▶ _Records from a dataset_
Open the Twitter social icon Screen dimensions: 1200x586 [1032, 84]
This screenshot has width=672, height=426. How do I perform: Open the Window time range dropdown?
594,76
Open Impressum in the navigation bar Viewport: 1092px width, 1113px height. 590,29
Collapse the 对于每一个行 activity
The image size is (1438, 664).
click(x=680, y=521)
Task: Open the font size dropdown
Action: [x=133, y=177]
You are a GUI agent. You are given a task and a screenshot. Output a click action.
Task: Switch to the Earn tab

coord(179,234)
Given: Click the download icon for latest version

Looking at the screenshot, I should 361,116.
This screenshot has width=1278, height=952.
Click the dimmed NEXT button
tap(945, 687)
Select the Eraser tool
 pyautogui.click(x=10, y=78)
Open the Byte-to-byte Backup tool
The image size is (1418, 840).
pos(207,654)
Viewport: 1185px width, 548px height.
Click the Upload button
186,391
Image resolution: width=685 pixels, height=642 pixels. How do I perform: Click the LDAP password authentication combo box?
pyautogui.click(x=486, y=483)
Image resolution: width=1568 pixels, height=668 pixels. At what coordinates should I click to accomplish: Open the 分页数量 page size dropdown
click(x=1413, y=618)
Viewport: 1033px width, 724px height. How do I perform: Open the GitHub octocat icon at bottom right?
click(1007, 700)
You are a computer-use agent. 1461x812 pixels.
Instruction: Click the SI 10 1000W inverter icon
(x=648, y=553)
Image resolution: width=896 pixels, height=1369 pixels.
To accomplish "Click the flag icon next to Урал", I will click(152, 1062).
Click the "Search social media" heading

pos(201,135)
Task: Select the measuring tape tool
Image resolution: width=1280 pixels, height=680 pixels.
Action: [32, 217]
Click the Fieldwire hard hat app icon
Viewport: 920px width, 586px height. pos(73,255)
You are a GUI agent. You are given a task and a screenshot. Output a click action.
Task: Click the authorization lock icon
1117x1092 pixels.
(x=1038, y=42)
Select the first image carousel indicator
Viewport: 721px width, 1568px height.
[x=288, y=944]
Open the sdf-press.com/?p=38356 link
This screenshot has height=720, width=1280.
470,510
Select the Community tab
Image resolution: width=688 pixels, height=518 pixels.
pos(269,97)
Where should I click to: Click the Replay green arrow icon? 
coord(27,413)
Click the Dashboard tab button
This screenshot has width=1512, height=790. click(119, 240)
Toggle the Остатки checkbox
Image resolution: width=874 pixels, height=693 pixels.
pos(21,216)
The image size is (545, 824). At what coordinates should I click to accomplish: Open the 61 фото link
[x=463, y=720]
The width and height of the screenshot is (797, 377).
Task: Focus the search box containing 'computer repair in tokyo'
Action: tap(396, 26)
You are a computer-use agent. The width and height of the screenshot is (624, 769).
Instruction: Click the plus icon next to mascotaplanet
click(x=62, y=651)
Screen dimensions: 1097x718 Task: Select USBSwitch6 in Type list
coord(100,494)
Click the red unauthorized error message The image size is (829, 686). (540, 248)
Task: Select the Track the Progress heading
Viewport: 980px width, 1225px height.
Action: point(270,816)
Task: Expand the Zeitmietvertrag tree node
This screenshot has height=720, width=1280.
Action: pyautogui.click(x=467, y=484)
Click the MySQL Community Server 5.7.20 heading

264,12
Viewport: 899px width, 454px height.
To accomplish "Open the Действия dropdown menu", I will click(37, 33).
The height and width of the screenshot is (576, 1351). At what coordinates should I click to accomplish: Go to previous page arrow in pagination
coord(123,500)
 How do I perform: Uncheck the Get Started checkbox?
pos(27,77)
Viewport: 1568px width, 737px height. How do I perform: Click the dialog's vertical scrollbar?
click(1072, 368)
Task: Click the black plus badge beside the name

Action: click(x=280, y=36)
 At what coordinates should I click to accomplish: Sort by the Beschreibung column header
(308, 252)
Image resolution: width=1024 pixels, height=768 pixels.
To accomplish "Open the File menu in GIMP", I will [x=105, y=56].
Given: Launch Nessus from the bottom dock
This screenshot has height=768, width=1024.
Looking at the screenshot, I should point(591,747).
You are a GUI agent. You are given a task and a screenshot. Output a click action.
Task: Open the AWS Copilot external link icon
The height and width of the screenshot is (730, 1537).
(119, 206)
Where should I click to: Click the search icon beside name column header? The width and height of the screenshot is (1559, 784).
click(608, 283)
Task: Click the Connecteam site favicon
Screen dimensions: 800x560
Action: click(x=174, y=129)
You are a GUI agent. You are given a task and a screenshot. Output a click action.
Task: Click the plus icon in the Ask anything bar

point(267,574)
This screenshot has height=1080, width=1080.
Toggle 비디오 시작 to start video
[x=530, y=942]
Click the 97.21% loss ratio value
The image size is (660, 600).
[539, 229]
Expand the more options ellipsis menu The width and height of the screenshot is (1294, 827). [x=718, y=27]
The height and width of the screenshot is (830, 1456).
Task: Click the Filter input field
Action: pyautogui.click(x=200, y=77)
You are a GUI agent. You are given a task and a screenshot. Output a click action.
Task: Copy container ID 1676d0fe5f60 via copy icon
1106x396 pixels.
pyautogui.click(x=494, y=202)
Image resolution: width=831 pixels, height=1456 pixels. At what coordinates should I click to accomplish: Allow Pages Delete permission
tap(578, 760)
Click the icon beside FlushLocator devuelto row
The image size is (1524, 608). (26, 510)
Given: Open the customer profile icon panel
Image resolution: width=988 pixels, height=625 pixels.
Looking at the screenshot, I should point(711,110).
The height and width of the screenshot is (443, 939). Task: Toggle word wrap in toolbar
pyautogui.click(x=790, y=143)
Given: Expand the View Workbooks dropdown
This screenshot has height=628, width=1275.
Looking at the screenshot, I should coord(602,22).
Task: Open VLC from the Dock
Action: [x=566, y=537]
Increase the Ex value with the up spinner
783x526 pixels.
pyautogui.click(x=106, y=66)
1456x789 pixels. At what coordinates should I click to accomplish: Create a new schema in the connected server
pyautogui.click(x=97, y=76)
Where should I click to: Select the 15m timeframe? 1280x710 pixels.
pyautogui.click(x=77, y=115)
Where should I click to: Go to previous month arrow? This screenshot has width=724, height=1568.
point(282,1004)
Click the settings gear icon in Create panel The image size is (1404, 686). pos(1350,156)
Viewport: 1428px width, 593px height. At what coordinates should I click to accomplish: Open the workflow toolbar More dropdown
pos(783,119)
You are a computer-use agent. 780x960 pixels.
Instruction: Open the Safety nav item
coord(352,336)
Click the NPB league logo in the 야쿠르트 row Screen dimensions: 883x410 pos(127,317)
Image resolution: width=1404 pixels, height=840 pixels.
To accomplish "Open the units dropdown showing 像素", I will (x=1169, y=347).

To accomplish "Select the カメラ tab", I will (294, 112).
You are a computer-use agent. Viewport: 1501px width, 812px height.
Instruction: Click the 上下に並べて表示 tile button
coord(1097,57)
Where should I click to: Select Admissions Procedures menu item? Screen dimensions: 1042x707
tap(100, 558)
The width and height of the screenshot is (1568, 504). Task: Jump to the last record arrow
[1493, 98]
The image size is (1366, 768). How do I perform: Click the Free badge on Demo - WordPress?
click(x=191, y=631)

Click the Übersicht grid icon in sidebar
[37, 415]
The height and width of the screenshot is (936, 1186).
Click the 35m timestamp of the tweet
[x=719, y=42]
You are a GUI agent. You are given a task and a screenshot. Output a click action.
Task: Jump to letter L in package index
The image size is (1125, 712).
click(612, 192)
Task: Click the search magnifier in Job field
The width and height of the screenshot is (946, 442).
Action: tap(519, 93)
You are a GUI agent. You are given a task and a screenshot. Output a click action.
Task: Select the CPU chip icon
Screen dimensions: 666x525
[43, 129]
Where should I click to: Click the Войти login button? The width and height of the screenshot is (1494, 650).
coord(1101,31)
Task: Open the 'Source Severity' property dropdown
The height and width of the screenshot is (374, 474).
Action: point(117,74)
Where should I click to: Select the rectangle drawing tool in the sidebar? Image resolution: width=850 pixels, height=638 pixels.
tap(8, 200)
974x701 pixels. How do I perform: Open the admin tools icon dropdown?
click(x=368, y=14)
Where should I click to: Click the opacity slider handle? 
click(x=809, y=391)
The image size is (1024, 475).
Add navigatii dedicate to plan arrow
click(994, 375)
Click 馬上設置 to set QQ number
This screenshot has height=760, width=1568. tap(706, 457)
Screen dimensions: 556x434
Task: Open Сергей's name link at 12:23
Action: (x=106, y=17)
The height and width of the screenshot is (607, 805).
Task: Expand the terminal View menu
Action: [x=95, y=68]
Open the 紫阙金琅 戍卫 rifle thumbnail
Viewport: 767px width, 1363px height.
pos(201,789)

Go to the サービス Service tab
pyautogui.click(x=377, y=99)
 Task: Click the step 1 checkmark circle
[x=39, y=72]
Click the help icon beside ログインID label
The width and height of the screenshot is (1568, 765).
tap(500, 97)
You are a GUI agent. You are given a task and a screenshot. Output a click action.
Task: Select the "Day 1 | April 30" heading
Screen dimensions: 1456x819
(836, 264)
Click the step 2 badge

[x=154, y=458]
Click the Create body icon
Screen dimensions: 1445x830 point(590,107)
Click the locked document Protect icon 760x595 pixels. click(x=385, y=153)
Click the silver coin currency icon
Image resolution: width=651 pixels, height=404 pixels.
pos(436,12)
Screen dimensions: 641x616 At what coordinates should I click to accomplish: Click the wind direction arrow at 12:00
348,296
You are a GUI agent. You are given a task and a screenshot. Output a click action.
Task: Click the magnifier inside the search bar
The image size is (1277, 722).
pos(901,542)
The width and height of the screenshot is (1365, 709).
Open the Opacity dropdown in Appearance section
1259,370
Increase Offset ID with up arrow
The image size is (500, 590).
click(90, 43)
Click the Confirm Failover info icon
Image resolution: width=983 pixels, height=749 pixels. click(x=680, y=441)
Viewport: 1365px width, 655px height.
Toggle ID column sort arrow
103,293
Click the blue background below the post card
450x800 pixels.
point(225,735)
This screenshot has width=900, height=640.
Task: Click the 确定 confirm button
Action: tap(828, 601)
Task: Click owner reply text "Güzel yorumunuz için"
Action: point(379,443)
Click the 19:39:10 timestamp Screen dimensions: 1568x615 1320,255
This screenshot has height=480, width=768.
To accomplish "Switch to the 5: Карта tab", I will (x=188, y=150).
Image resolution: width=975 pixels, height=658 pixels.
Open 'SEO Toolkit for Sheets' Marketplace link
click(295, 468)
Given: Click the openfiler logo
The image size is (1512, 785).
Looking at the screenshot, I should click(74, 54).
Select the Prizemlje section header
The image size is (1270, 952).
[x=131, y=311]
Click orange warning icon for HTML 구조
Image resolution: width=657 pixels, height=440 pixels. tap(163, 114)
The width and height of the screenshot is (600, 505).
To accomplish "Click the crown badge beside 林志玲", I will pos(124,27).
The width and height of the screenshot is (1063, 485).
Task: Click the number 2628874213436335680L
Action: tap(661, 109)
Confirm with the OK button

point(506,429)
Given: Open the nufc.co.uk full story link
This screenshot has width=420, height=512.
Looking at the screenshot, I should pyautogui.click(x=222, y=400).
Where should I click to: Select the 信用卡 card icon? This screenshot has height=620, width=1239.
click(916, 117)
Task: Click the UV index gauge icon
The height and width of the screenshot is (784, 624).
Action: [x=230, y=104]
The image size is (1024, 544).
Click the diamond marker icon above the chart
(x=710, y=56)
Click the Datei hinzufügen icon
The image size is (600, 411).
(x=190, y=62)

▶ _Exercise objective_
Consider the entries above and return each line with the string "value".

▶ _Written answer_
Click the 97.21% loss ratio value
Increase the Ex value with the up spinner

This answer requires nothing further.